* ACTION ITEM
Every record that follows needs to be written out again, exactly.
==*==
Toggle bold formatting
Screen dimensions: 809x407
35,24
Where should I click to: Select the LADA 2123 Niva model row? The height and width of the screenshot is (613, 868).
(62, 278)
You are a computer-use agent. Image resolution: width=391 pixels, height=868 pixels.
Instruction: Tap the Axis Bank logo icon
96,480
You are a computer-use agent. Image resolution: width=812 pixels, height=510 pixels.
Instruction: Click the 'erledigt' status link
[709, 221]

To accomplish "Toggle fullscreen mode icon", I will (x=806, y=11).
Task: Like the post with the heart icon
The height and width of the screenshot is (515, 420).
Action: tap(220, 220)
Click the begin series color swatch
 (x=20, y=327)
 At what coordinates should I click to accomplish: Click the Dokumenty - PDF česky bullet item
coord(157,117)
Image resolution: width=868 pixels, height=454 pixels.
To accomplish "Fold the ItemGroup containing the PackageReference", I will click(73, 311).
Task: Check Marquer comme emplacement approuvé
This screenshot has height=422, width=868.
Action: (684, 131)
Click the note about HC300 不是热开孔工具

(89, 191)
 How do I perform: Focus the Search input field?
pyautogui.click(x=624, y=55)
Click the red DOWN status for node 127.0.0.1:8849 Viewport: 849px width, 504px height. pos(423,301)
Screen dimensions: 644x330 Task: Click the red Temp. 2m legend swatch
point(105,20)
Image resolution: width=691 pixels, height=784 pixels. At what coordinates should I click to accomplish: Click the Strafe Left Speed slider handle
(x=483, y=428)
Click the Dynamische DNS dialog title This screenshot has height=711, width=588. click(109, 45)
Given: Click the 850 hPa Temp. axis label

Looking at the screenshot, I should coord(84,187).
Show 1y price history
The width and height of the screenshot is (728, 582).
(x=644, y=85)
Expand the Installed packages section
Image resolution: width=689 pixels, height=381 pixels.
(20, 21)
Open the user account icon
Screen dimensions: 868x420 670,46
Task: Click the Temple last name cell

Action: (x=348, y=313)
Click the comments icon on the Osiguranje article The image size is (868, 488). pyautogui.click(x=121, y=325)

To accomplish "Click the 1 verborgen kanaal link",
==*==
* PROBLEM SOLUTION
Toggle bold formatting
Screen dimensions: 809x407
35,24
Where should I click to: Select the LADA 2123 Niva model row? The height and width of the screenshot is (613, 868).
(62, 278)
You are a computer-use agent. Image resolution: width=391 pixels, height=868 pixels.
Instruction: Tap the Axis Bank logo icon
96,480
You are a computer-use agent. Image resolution: width=812 pixels, height=510 pixels.
Instruction: Click the 'erledigt' status link
[709, 221]

To accomplish "Toggle fullscreen mode icon", I will (x=806, y=11).
Task: Like the post with the heart icon
The height and width of the screenshot is (515, 420).
Action: tap(220, 220)
Click the begin series color swatch
 (x=20, y=327)
 At what coordinates should I click to accomplish: Click the Dokumenty - PDF česky bullet item
coord(157,117)
Image resolution: width=868 pixels, height=454 pixels.
To accomplish "Fold the ItemGroup containing the PackageReference", I will click(73, 311).
Task: Check Marquer comme emplacement approuvé
This screenshot has height=422, width=868.
Action: (684, 131)
Click the note about HC300 不是热开孔工具

(89, 191)
 How do I perform: Focus the Search input field?
pyautogui.click(x=624, y=55)
Click the red DOWN status for node 127.0.0.1:8849 Viewport: 849px width, 504px height. pos(423,301)
Screen dimensions: 644x330 Task: Click the red Temp. 2m legend swatch
point(105,20)
Image resolution: width=691 pixels, height=784 pixels. At what coordinates should I click to accomplish: Click the Strafe Left Speed slider handle
(x=483, y=428)
Click the Dynamische DNS dialog title This screenshot has height=711, width=588. click(109, 45)
Given: Click the 850 hPa Temp. axis label

Looking at the screenshot, I should coord(84,187).
Show 1y price history
The width and height of the screenshot is (728, 582).
(x=644, y=85)
Expand the Installed packages section
Image resolution: width=689 pixels, height=381 pixels.
(20, 21)
Open the user account icon
Screen dimensions: 868x420 670,46
Task: Click the Temple last name cell

Action: (x=348, y=313)
Click the comments icon on the Osiguranje article The image size is (868, 488). pyautogui.click(x=121, y=325)

To accomplish "Click the 1 verborgen kanaal link",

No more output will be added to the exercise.